Intisari-Online.com – Kota metropolitan sangat akbrat dengan kemacetan.
Sebut saja Jakarta, Indonesia, di sini kemacetan telah menjadi menu makanan sehari-hari.
Salah satu alasannya adalah jumlah transportasi pribadi yang selalu bertambah.
(Baca juga:Dianggap Aneh dan Rumit, Olahraga Gantole Memang Sudah Ribet Sejak dari Bandara)
Pada 2015 saja Kepala Bidang Hubungan Masyarakat Polda Metro Jaya, Komisaris Besar Polisi Martinus Sitompul mengatakan, kendaraan bermotor di Jakarta dan sekitarnya naik 12 persen per tahun.

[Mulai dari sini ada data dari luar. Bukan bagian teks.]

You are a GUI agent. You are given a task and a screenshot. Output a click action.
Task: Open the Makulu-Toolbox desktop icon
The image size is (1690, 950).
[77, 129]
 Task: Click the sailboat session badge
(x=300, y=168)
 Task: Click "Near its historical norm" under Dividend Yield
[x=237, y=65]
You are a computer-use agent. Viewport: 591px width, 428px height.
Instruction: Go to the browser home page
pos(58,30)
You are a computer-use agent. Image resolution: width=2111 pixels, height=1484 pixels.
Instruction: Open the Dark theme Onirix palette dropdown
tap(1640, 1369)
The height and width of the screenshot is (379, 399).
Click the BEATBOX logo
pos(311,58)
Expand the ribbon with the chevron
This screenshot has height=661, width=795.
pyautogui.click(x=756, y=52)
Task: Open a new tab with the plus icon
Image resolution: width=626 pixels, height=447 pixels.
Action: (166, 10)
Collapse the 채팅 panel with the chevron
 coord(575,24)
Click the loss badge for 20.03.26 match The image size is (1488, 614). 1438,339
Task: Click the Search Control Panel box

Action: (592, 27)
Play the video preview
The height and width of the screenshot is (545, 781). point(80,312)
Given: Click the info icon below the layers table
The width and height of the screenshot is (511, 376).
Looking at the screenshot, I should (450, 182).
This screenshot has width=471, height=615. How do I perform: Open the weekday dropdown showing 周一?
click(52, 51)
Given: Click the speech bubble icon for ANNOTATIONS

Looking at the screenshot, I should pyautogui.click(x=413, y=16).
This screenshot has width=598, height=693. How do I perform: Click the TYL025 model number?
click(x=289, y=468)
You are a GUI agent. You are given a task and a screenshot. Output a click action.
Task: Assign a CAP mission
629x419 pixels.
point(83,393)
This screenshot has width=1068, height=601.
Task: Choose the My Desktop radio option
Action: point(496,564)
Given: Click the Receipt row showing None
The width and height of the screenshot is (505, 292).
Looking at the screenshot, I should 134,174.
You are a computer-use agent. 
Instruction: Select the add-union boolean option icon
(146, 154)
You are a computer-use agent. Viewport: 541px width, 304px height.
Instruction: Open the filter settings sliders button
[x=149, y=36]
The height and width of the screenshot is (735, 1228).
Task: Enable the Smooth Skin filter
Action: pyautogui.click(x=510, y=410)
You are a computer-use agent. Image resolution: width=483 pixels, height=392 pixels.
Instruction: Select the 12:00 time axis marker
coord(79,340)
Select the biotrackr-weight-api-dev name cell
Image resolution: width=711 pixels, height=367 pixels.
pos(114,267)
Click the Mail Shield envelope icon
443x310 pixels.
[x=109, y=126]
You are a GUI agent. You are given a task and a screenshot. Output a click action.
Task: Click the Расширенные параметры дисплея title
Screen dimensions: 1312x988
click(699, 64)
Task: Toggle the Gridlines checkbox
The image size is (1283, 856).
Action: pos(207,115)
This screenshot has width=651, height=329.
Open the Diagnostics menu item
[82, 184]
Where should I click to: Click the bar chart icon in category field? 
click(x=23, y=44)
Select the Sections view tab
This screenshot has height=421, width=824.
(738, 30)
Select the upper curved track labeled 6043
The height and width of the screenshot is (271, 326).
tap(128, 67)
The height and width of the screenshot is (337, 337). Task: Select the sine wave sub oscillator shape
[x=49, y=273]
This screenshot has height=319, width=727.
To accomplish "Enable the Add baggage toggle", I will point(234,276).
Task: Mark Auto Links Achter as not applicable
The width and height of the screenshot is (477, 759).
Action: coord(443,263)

Seperti yang dilansir dari Antaranews.com, jumlah tersebut didominasi oleh pertambahan sepeda motor yang mencapai 4.000 hingga 4.500 per hari.
Sedangkan kendaraan roda empat mengalami pertumbuhan sebanyak 1.600 unit per hari. Angka yang sangat tinggi bukan?
INRIX, sebuah lembaga penganalisis data kemacetan lalu lintas asal Washington, AS pun menempatkan Jakarta di peringkat ke-22 di dunia atau nomor dua satu Asia setelah Bangkok.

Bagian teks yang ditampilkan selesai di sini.